Each entry should be copied as it stands, leaving the pictures behind.
BEGIN Information
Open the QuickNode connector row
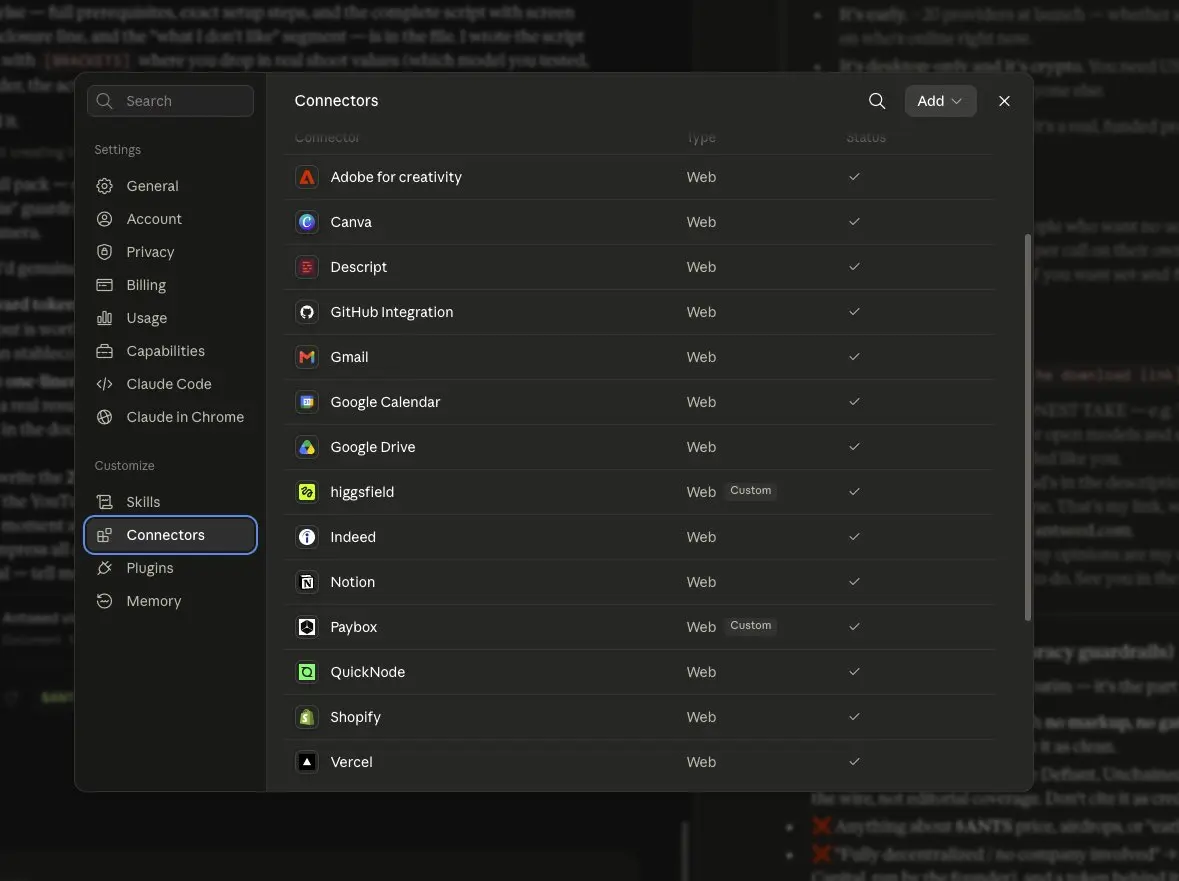tap(639, 672)
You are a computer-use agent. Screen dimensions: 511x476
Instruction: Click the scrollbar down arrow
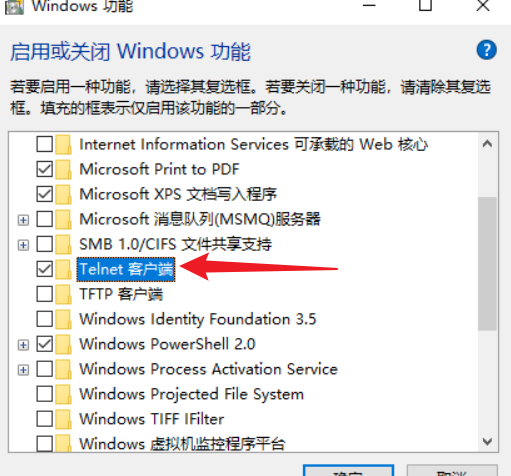click(x=487, y=442)
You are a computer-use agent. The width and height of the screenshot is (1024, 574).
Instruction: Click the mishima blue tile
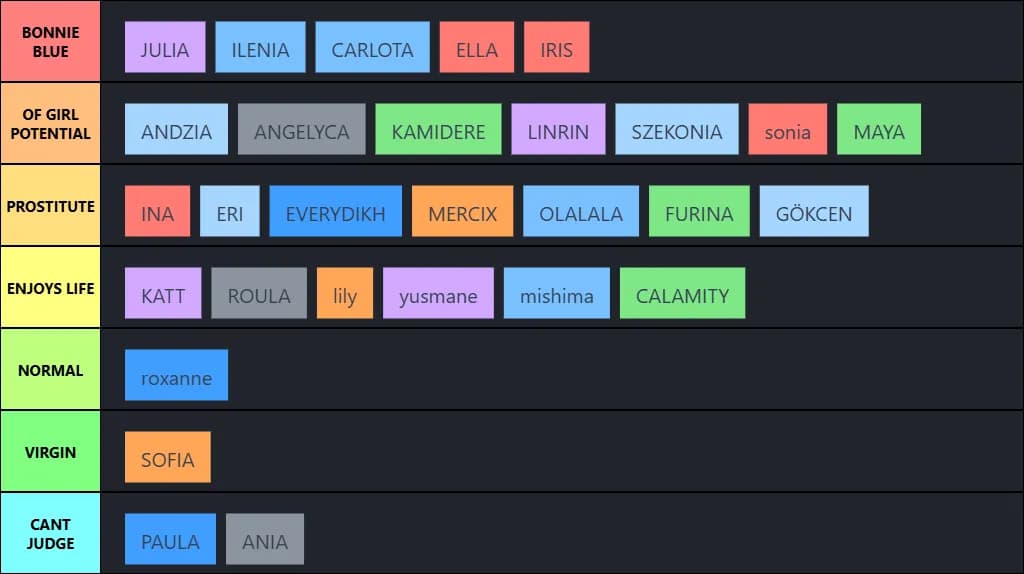[556, 293]

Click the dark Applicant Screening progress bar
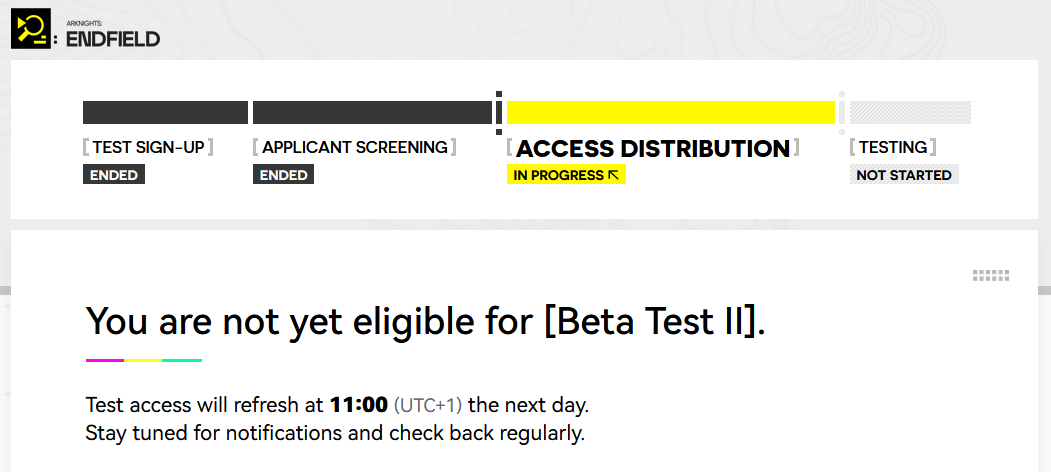click(372, 112)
END Information
Exercise solution -
Open the QuickNode connector row
tap(639, 672)
You are a computer-use agent. Screen dimensions: 511x476
Instruction: Click the scrollbar down arrow
click(x=487, y=442)
You are a computer-use agent. The width and height of the screenshot is (1024, 574).
Instruction: Click the mishima blue tile
[556, 293]

Click the dark Applicant Screening progress bar
click(372, 112)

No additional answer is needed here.